Inspired by listening to an online lecture series about Literary Nonfiction, I began reading In Cold Blood by Truman Capote. It's an amazing book, with many wonderful moments of reporting and description, and I am most floored by its craft. My favorite part so far begins on page 107 of my hardcover edition. The passage is describing Perry and Dick's flight from their crime.
"The car was parked on a promontory where Perry and Dick had stopped to picnic. It was noon. Dick scanned the view through a pair of binoculars. Mountains. Hawks wheeling in a white sky. A dusty road winding into and out of a white and dusty village. Today was his second day in Mexico, and so far he liked it fine--even the food.....

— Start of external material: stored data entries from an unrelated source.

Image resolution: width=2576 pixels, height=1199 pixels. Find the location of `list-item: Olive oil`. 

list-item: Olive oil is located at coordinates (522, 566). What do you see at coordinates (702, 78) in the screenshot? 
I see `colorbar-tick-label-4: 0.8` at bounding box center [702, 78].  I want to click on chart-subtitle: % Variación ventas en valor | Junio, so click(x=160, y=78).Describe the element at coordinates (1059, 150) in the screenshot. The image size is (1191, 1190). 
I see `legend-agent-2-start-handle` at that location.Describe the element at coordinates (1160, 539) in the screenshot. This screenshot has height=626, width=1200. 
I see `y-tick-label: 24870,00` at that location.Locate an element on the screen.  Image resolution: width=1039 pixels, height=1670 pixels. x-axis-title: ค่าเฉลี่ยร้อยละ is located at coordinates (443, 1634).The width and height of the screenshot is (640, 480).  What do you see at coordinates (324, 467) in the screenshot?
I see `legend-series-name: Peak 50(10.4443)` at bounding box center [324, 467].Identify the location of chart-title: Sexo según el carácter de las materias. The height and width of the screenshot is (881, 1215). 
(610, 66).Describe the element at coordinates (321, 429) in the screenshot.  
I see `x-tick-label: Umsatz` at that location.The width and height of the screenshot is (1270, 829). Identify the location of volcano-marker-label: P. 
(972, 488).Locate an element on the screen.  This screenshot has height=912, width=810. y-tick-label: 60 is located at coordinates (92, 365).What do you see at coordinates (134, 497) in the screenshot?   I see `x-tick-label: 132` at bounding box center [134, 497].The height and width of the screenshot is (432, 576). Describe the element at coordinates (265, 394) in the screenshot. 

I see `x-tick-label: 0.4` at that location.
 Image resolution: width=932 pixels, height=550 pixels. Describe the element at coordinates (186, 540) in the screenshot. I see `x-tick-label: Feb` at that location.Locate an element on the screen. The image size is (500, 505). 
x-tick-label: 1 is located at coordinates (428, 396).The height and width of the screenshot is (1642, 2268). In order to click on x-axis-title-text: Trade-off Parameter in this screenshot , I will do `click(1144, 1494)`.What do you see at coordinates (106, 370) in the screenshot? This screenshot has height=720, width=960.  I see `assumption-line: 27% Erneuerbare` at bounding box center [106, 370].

'Know what I think?" said Perry. 'I think there must be something wrong with us. To do what we did.'
Dick dropped the binoculars into a leather case.... He was annoyed. Annoyed as hell. Why the hell couldn't Perry shut up?"
From there, Capote takes a few pages to describe Dick's reaction to the conversation. Dick disputes Perry's story about killing a man with a bike chain earlier in his life.
The next subchapter begins, on page 110:
"Mountains. Hawks wheeling in a white sky.
When Perry asked Dick, "Know what I think?' he knew he was beginning a conversation that would displease Dick.."
Notice the repetition of the description, first disorienting us [haven't we heard this before?], then orienting us to Perry's point of view of the same conversation, through which we find out "There was some truth in the story. Perry had known, under the circumstances stated, a Negro named King. But if the man was dead today it was none of Perry's doing; he'd never raised a hand against him. For all he knew, King might still be lying abed somewhere, fanning himself and sipping beer."
The same conversation from two perspectives, connected elegantly and clearly. It's a masterful work.